** Data shown **
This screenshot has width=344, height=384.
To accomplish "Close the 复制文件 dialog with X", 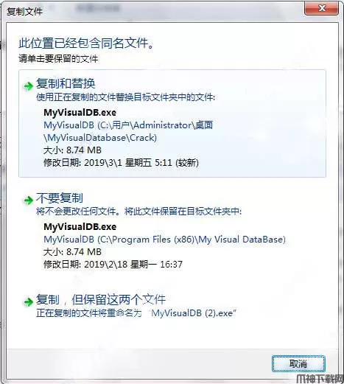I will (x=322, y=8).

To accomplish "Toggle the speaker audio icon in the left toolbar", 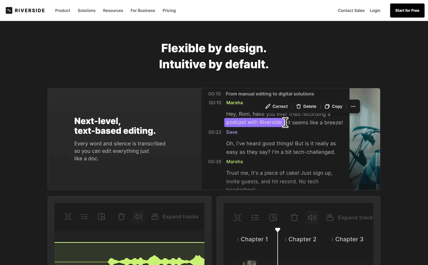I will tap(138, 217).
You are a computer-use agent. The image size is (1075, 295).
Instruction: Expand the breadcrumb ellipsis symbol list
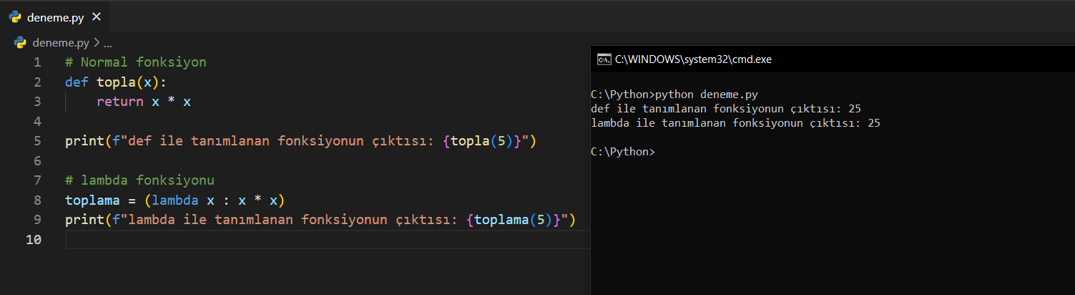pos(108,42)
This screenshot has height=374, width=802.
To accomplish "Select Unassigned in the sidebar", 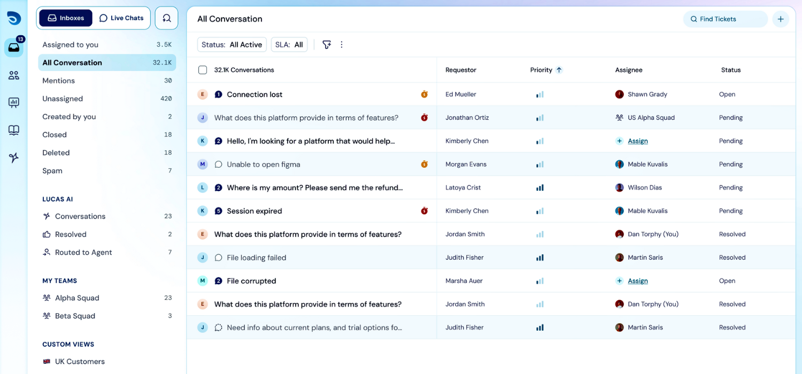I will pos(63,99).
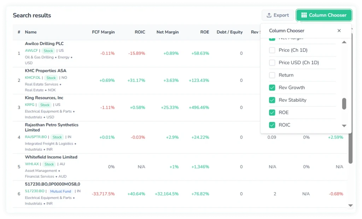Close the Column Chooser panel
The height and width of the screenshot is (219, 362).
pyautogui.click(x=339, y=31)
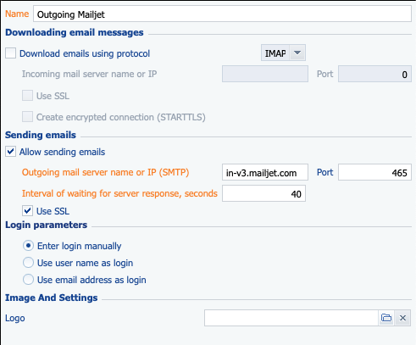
...
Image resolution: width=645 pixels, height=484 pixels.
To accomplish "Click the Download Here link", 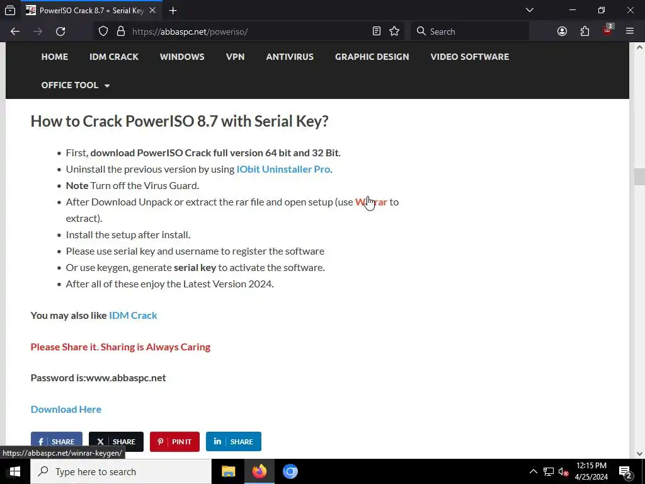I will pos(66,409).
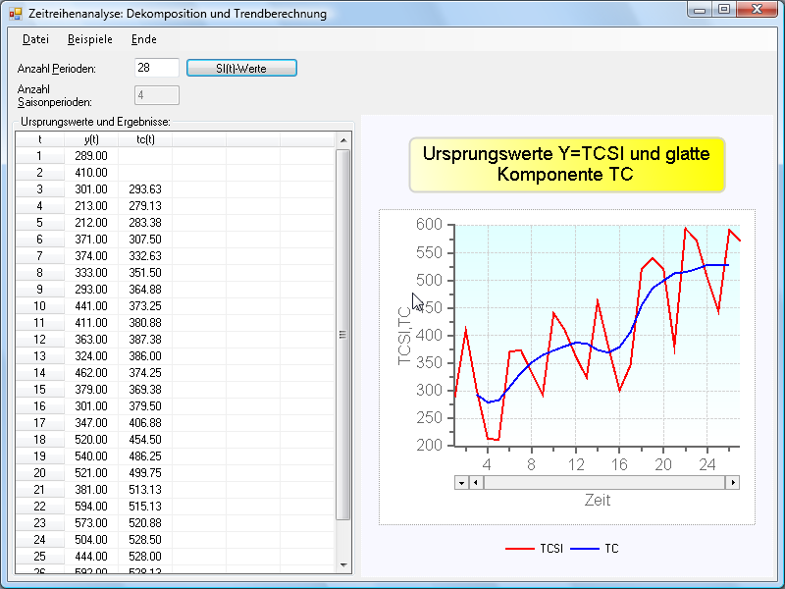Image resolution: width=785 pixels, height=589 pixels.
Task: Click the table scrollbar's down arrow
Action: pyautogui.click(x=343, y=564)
--
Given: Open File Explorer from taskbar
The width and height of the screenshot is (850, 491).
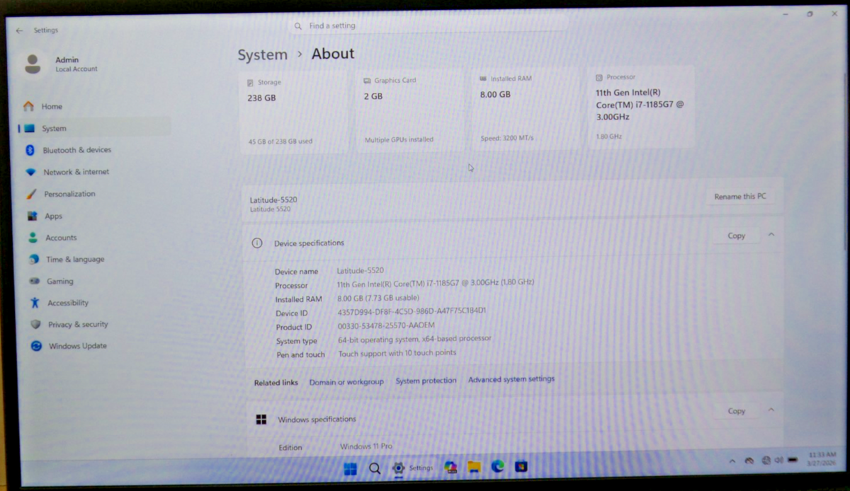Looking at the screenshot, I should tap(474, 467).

** Problem description **
Search the entries above for the string "This". Copy each line that holds it.

** Finished exercise **
This screenshot has width=344, height=384.
This screenshot has height=374, width=802.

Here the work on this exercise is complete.